Start of The input

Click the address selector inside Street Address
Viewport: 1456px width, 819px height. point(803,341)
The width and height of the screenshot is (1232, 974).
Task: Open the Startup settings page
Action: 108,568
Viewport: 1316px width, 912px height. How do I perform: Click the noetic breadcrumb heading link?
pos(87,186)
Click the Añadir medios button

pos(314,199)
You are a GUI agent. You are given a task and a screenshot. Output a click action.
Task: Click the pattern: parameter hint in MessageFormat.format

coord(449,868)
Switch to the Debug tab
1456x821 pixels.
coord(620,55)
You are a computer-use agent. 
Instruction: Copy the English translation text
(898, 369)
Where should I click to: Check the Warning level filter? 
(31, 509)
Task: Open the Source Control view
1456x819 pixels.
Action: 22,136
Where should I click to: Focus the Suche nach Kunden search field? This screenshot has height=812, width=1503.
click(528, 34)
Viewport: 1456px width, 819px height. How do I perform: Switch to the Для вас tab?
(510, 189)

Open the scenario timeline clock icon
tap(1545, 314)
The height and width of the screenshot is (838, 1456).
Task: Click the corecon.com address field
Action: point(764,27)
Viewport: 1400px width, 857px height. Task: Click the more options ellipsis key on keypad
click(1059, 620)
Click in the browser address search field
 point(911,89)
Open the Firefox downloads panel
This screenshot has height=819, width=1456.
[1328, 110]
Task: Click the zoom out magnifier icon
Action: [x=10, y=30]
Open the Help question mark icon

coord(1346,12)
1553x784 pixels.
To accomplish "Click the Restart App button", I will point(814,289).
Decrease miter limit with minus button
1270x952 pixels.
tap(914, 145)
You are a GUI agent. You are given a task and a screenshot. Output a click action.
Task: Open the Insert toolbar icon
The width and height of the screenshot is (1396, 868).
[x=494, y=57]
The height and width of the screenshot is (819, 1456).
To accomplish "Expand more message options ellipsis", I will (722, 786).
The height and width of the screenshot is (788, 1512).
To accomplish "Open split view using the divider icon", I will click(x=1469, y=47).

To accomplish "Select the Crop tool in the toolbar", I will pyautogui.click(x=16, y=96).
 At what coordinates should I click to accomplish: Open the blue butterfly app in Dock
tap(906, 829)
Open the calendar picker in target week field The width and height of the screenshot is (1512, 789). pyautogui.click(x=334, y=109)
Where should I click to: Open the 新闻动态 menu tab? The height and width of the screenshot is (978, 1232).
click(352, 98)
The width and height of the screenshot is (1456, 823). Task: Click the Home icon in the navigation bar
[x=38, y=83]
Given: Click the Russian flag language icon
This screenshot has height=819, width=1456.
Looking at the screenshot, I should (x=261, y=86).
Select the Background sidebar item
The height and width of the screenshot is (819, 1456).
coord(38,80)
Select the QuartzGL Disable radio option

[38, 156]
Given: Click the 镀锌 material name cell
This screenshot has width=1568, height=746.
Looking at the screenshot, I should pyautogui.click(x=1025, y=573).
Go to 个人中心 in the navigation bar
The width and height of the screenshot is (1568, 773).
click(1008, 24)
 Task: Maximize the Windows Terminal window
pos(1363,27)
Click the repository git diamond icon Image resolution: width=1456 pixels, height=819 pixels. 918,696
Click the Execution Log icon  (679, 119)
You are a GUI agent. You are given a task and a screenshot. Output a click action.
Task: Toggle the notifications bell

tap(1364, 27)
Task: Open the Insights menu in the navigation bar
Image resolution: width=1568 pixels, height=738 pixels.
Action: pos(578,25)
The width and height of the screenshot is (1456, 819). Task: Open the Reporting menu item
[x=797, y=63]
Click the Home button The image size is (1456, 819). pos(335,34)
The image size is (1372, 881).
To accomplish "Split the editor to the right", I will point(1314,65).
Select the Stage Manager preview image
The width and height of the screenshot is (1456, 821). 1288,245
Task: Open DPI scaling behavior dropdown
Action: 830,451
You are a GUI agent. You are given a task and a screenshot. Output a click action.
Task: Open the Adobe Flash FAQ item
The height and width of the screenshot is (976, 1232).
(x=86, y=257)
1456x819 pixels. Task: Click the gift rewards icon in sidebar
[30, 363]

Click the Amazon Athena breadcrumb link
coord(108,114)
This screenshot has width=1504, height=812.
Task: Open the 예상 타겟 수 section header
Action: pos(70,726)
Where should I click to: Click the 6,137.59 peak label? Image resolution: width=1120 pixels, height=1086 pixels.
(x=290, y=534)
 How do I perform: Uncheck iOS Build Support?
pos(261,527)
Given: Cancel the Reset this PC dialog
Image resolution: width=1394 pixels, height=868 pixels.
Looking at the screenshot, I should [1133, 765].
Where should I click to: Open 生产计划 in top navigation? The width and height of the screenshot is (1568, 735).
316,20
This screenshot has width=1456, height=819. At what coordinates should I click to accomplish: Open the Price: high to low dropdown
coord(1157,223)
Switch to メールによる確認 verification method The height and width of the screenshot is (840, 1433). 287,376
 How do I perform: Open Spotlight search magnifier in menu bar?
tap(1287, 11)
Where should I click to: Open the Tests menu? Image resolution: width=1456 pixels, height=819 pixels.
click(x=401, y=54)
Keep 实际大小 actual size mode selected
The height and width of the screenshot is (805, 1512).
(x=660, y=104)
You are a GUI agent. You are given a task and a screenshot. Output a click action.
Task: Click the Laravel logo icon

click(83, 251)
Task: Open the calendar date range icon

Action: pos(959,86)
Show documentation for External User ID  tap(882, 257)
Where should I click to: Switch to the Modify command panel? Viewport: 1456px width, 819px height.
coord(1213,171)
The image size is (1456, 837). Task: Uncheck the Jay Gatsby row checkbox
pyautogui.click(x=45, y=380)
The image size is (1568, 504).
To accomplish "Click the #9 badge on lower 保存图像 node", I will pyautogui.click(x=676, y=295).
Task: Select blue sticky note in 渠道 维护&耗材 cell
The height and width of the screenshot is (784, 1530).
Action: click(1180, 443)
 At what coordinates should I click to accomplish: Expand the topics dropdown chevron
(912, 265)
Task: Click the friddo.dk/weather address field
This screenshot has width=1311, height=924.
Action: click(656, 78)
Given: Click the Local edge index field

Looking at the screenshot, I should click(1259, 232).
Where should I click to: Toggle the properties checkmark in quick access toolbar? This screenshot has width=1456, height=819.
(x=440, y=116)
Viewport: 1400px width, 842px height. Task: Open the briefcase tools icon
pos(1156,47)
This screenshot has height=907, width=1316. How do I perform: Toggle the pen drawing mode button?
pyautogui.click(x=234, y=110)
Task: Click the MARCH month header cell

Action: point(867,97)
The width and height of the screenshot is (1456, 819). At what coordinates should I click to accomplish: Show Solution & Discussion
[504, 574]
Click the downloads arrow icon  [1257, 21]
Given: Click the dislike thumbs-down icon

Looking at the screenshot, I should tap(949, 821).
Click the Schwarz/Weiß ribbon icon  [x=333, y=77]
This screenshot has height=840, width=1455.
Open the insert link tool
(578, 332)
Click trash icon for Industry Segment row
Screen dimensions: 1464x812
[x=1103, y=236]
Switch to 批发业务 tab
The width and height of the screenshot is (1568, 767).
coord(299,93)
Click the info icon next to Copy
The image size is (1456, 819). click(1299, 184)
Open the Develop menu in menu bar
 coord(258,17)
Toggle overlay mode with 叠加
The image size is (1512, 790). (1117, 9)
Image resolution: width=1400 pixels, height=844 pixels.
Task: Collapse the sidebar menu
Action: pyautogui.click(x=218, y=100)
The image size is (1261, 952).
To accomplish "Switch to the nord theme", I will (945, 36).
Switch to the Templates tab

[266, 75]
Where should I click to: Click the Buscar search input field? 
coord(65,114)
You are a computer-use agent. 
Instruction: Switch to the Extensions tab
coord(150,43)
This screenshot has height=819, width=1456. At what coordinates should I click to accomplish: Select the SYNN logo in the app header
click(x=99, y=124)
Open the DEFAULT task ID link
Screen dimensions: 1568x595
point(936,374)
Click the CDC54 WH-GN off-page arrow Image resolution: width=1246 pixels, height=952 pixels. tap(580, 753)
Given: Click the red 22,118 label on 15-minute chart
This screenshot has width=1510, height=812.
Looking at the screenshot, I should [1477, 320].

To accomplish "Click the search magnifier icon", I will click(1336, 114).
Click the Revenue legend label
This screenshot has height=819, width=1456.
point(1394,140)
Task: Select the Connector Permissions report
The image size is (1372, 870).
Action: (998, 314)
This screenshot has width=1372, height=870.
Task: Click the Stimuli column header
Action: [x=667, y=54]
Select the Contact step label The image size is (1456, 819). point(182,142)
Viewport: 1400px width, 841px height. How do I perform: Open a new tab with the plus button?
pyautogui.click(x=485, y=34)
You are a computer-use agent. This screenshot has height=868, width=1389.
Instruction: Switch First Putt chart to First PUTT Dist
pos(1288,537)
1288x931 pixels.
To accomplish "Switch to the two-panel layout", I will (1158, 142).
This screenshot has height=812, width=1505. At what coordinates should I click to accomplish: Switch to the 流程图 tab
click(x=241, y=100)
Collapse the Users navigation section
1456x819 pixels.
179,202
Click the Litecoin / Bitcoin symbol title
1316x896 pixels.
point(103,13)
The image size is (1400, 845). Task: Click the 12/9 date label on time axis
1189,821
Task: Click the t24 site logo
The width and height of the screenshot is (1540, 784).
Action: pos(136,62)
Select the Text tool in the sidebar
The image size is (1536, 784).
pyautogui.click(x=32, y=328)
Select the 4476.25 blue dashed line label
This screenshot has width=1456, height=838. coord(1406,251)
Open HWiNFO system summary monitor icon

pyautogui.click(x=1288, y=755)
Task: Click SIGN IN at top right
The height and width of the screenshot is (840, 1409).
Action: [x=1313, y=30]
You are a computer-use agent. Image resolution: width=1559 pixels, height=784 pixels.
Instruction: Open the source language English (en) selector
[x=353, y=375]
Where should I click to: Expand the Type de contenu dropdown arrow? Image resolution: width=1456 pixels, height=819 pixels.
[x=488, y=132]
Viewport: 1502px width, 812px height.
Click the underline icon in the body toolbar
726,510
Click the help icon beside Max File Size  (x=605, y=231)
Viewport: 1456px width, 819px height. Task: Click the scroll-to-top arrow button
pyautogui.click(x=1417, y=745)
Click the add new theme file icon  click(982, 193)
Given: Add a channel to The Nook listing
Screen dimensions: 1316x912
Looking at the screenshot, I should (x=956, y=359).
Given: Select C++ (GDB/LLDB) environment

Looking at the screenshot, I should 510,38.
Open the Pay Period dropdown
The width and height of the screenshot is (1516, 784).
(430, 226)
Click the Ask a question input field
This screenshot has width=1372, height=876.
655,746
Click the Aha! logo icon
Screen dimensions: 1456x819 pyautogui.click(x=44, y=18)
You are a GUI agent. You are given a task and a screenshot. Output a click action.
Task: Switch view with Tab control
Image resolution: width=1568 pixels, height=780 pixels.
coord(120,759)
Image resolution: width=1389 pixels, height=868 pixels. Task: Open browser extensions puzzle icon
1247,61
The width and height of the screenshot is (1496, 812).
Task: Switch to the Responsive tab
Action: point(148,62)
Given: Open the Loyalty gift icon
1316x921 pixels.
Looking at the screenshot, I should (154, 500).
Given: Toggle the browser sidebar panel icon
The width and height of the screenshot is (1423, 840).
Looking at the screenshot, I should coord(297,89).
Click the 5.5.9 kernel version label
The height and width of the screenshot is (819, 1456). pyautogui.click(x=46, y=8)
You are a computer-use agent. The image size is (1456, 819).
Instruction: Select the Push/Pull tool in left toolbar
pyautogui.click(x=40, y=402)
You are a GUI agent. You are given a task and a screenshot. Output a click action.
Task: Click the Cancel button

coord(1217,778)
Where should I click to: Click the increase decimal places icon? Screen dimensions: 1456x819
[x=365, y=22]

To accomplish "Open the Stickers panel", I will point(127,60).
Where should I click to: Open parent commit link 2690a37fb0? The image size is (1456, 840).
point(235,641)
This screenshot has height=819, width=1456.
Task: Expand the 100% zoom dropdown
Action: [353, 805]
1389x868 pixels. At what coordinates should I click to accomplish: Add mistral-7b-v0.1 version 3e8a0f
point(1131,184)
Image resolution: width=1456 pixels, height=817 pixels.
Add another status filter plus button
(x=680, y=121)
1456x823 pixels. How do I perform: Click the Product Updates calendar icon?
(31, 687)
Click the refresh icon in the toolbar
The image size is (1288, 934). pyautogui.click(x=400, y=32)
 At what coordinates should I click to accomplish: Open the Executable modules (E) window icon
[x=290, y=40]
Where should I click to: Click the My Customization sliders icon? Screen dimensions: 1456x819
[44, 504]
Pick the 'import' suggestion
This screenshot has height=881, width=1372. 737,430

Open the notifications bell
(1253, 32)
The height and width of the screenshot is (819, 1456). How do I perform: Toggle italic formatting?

End of The input

Please go line by line through the records above, copying each one that holds the string "computer".

You are a computer-use agent. 
You are a computer-use agent. 
You are a computer-use agent. This screenshot has height=868, width=1389.
You are a computer-use agent. Image resolution: width=1559 pixels, height=784 pixels.
You are a computer-use agent. The image size is (1456, 819).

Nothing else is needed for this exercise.